Above: File image of Fed Chair Jerome Powell.
The Dollar surged and stocks fell after the Federal Reserve raised interest rates again and warned significant further tightening would be needed to quell inflation.
The Pound to Dollar exchange rate fell to a new post-1985 low at 1.1219 by Thursday as investors dumped stocks and sought the safe-haven and high-yielding greenback.
The Dollar was stronger across the board, taking an even larger chunk out of the Euro which was down by 1.30% on the day at one stage.
"I still consider this to be moderately USD-positive," says Ulrich Leuchtmann, Head of FX and Commodity Research at Commerzbank.
"After all, things could have turned out differently. Powell had to answer some questions about a hypothetical future pause in the interest rate cycle. Getting that done without supporting those who want to interpret his words dovishly was not easy," he adds.
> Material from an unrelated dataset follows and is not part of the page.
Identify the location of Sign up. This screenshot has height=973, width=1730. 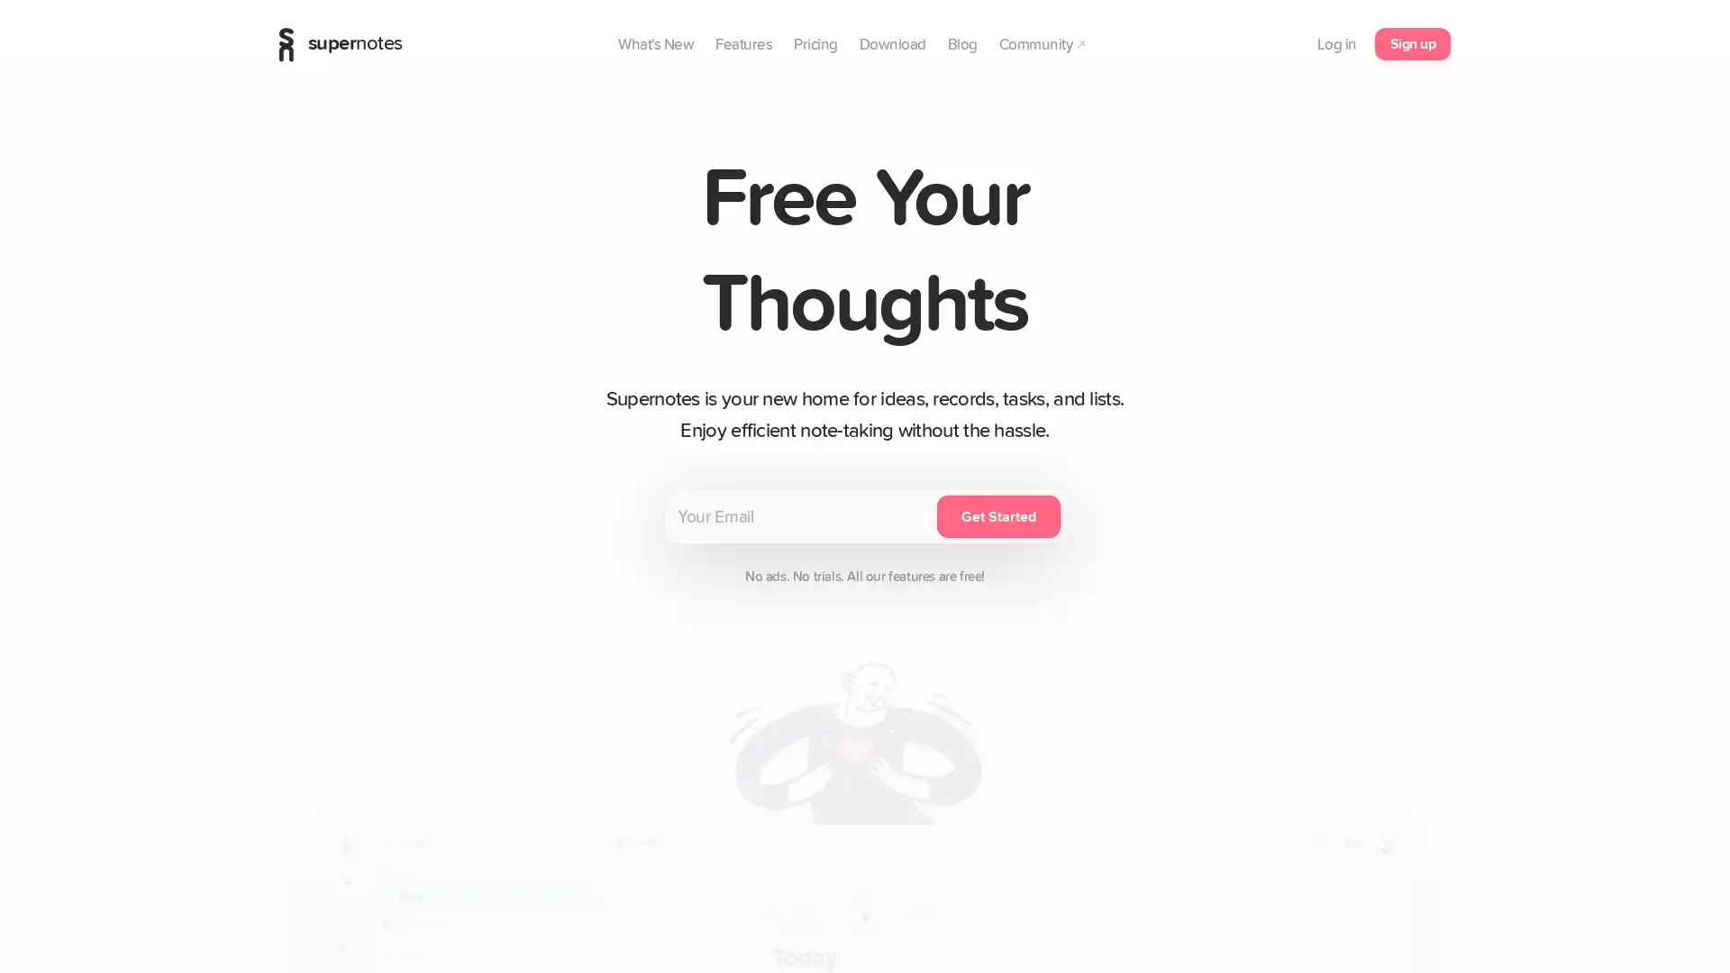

Above: GBP/USD and EUR/USD at 15-minute intervals. To stay on top of these exchange rates set your free FX rate alert here.
"The US dollar is stronger in the wake of another hawkish FOMC announcement," says Derek Halpenny, Head of Research for Global Markets EMEA at MUFG. "This is frontloading like we have never seen before and gave a very strong signal of the Fed’s determination to get to a restrictive level of monetary policy as soon as possible."
The 75 basis point hike was as expected but the general thrust of the Fed's guidance on the need to hike further prompted the initial bid.
The median dot plot for the end-2022 was raised to 4.4% from 3.4%, this implies another 125bp hikes over the final two meetings.
The 2023 median dot moved some 80bp higher from June's forecast, suggesting the Fed will end its hiking cycle at 4.6%.
Image courtesy of Pantheon Macroeconomics.
"The Fed’s messaging of restrictive rates for longer is evident, as the 2024 median dot was raised from 3.4% to 3.9%, while the newly incorporated 2025 projection suggests only 1.7 percentage points of interest rates will be unwound from next year’s peak over the following two years," says Simon Harvey, Head of FX Analysis at Monex Europe.
The thrust of the Fed update is therefore consistent with ongoing USD strength.
"No let-up in the hawkishness," says Ian Shepherdson, Chief Economist at Pantheon Macroeconomics. "The real interest here is in the new forecasts. The Fed has slashed this year’s growth forecast to just 0.2% (Q4 to Q4) from 1.7%, and the 2023 forecast has been cut to 1.2% from 1.7%."
Regarding inflation forecasts, the Fed raised their 2023 inflation forecast by 0.2 percentage points 0.4pp for next year.
The forecast for 2024 is unchanged at 2.3%, and the first estimate for 2025 is 2.1%, "so no return to target over the next 3-1/4 years," says Shepherdson.
The Dollar is likely to remain supported given the ongoing determination of the Fed to keep hiking.
But looking ahead, Commerzbank's Leuchtmann says past hawkish tones are hard to top.
"It's getting less and less likely that the Fed can push the dollar massively stronger. Those who are betting on USD strength must hope for other factors," he explains.
"Momentum remains clearly in favour of the US dollar as the actions strengthen the prospect of continued tightening of financial conditions," says MUFG's Halpenny.